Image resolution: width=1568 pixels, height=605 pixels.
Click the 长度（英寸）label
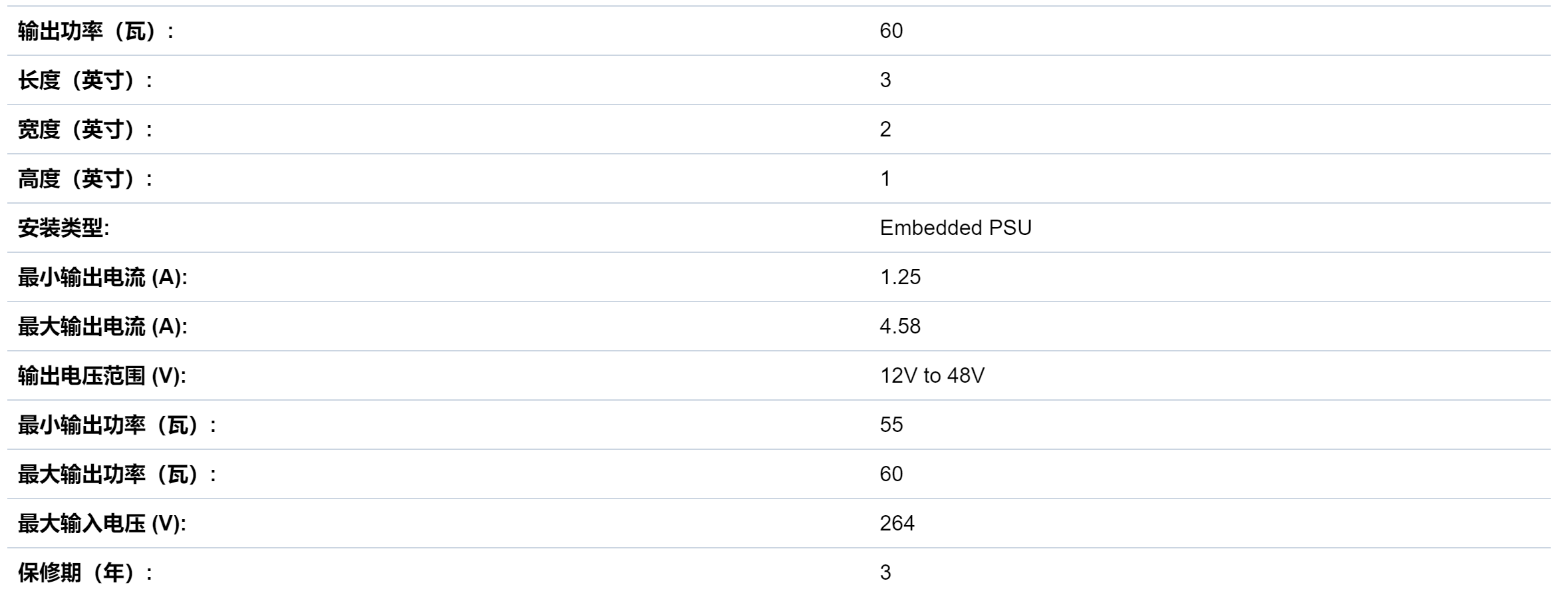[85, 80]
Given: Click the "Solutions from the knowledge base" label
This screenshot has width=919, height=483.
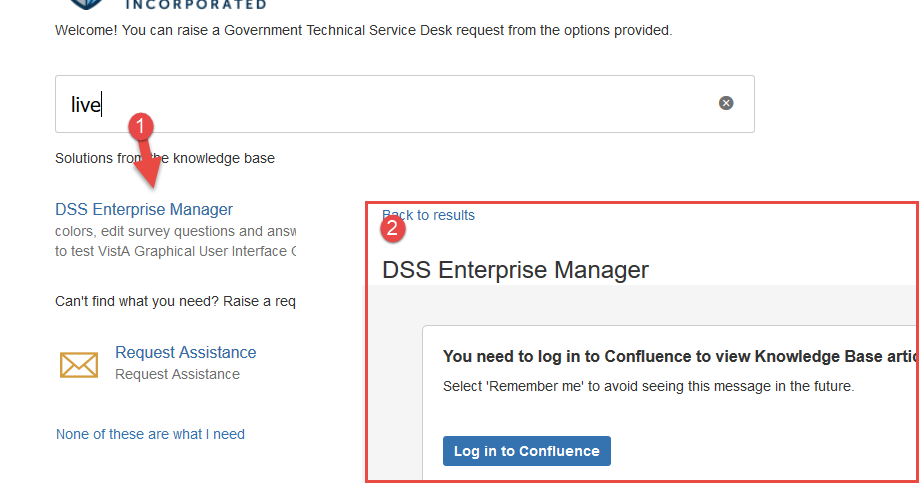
★ ★ ★ ★ ★
[Exercise] Exactly the lines running from the one with "Given: Click the" through the end of the listing above must be output, both ends included. No pictures belong in the output.

[Task answer]
Given: Click the "Solutions from the knowledge base" label
This screenshot has width=919, height=483.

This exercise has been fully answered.